─── Provided data

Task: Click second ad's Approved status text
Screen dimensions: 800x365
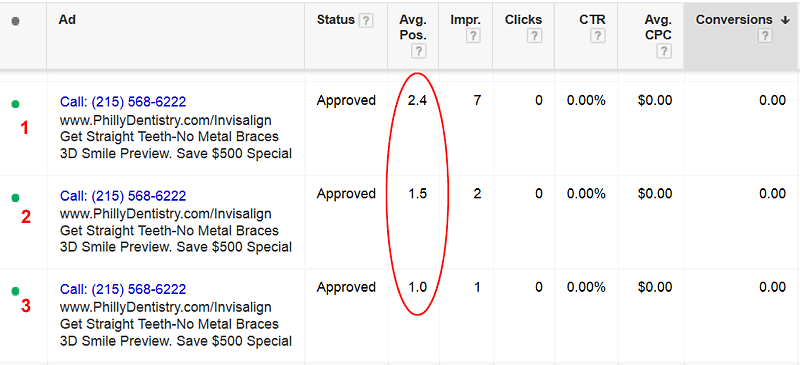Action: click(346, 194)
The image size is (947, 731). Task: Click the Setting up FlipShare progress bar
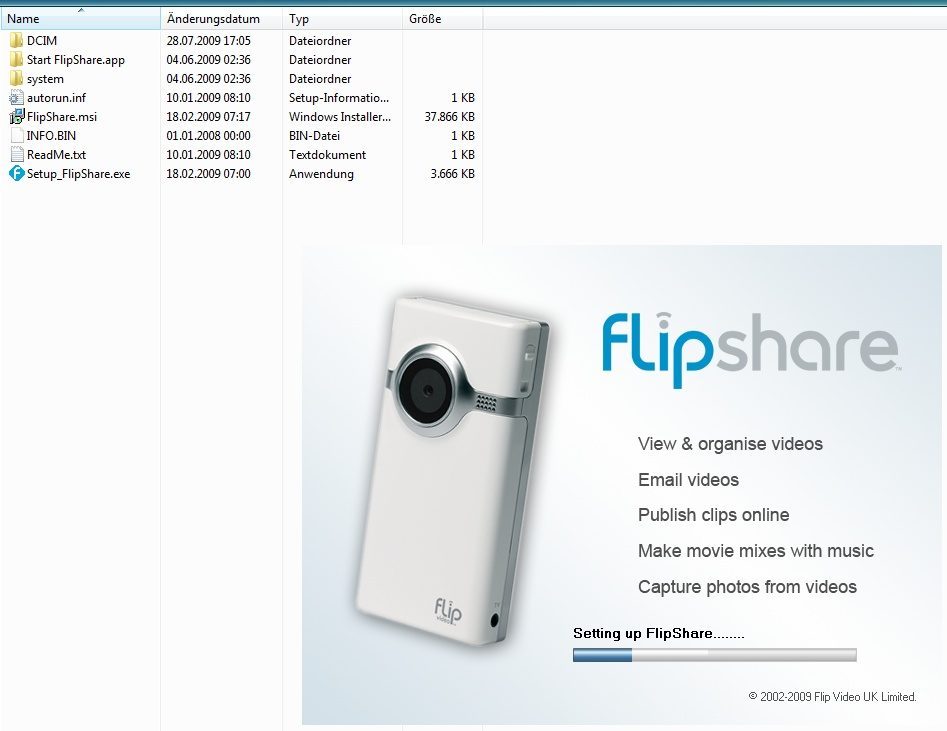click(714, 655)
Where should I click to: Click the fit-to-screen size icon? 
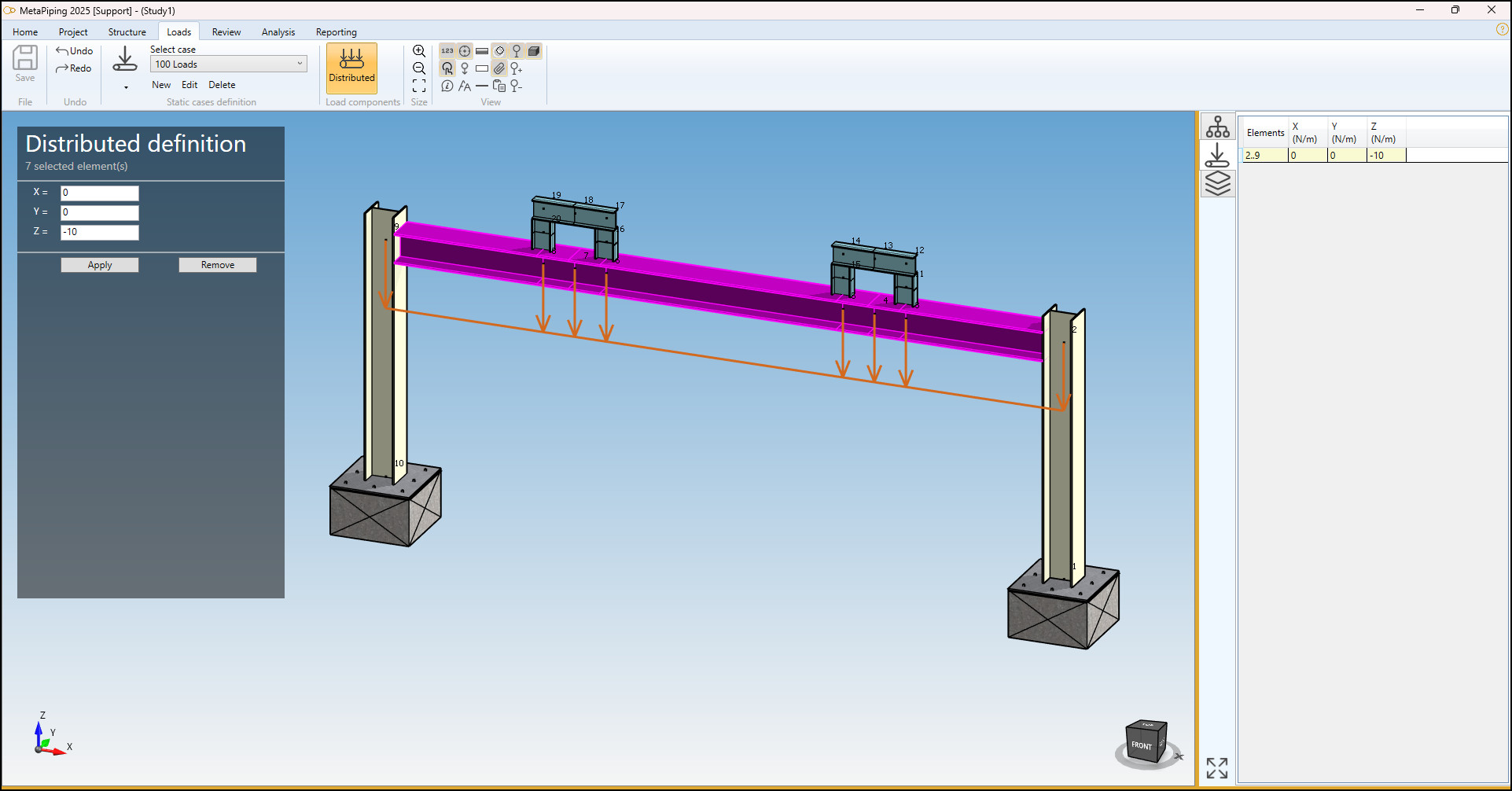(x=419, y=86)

──────

Try it: Please retype the lines from the one that contains "The image size" through the final line of the data, both included, without any pictures.

Your response:
The image size is (947, 731). Task: Click the Setting up FlipShare progress bar
click(714, 655)
Where should I click to: Click the fit-to-screen size icon? 
(x=419, y=86)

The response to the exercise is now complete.